Para cerdik-cendikia membuat pepatah: hiduplah dengan mimpi karena mimpi
adalah sebermula hidup yang dahsyat. Betapa ganjil kalimat ini. Mimpi itu
bukankah justru akan membatasi kita membuat hidup menjadi dahsyat? Tapi
itulah tabiat para orang tua, seperti Daedalus.
Ia
khawatir Ikarus, anaknya, celaka karena keinginannya terbang menembus langit
dan melihat dunia yang tak bisa ia jangkau dengan dua kaki. Daedalus cemas
oleh keinginan anaknya yang mustahil, meski ia toh ikut membantu juga membuat
sayap untuk anaknya. Berhari-hari mereka mengumpulkan bulu angsa, lalu
merakitnya.
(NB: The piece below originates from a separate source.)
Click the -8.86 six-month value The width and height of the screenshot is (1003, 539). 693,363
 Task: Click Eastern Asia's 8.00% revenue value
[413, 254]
Dengan gagal dan coba-coba, sayap itu jadi juga.
Ikarus
pun terbang. Ia memuaskan keingintahuannya, sekaligus menentang kecemasan
ayahnya. Lalu ia terbuai. Anak tampan yang selalu ingin tahu ini terus
terbang hingga lupa akan ketinggian. Panas matahari membakar lilin-lilin itu
hingga sayap angsanya merotol satu per satu. Ikarus jatuh dan tak tahu jalan
pulang. Maka, dalam mitos ini, kecemasan orang tua terbukti. Ketakutan para
orang tua mengalahkan imajinasi anak-anak.
Di titik
itulah konflik dimulai: setiap anak
yang ingin bebas itu terbatasi oleh ketakutan di luar dirinya. Ia akan
menyerap ketakutan itu menjadi ketakutan dirinya sendiri, menjadi logikanya
sendiri. Saat jatuh itu Ikarus menemukan kebenaran atas kecemasan dan
ketakutan Daedalus. Sejarah logika manusia pun turun-temurun dengan cara itu.
Logika Daedalus telah menjadi logika Ikarus. Dan, barangkali, mitos ini juga
diciptakan oleh-dan memakai kacamata-Daedalus, para orang tua.
Karena
itu, sejarah sering kali terasa berulang. Manusia menempuh
kesalahan-kesalahan yang sama, mencari kebenaran-kebenaran yang itu juga.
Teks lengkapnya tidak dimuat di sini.